- **WHAT NEEDS TO BE DONE**
Output exactly the lines between the one holding "Click the 试验报告 report icon" and the last line of the data below, both of those lines included.
[EXTRACTED ENTRIES]
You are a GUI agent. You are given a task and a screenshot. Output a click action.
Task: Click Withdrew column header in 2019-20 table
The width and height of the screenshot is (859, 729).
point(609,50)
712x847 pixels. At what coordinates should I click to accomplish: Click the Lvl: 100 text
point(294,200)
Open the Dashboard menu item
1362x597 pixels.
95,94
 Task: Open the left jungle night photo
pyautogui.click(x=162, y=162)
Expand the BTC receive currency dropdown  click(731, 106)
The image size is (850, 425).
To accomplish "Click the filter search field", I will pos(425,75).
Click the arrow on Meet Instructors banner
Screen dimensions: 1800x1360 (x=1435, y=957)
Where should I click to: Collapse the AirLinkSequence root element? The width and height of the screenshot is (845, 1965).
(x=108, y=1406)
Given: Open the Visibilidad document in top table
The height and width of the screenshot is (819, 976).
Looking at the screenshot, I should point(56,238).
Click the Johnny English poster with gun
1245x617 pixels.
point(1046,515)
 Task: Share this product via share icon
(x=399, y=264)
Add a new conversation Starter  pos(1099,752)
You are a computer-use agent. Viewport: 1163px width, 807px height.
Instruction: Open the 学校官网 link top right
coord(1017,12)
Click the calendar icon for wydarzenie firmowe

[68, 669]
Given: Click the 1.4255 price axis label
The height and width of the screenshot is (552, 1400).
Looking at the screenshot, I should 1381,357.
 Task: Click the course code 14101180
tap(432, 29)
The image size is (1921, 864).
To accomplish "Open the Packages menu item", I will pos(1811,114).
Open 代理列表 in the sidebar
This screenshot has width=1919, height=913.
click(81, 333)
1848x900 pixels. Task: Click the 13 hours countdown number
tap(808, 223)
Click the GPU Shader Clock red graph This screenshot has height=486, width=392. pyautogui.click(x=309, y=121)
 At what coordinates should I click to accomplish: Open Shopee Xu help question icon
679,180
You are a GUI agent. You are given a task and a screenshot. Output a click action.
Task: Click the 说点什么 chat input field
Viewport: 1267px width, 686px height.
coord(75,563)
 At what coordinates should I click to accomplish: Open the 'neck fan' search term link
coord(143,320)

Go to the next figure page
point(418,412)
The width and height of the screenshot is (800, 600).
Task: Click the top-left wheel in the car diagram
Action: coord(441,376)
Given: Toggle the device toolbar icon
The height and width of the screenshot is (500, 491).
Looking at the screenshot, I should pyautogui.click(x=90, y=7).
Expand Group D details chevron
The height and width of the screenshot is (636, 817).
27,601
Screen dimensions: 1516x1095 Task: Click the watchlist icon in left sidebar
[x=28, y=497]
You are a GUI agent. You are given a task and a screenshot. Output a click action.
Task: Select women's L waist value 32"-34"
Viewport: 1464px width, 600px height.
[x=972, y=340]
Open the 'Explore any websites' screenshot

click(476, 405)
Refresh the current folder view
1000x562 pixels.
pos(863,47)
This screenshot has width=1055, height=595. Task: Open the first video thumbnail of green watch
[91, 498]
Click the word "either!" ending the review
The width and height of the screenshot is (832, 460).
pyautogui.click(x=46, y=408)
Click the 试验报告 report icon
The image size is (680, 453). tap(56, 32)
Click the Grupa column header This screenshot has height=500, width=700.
[/EXTRACTED ENTRIES]
- **EXERCISE ANSWER**
Click the 试验报告 report icon
The image size is (680, 453). tap(56, 32)
Click the Grupa column header This screenshot has height=500, width=700.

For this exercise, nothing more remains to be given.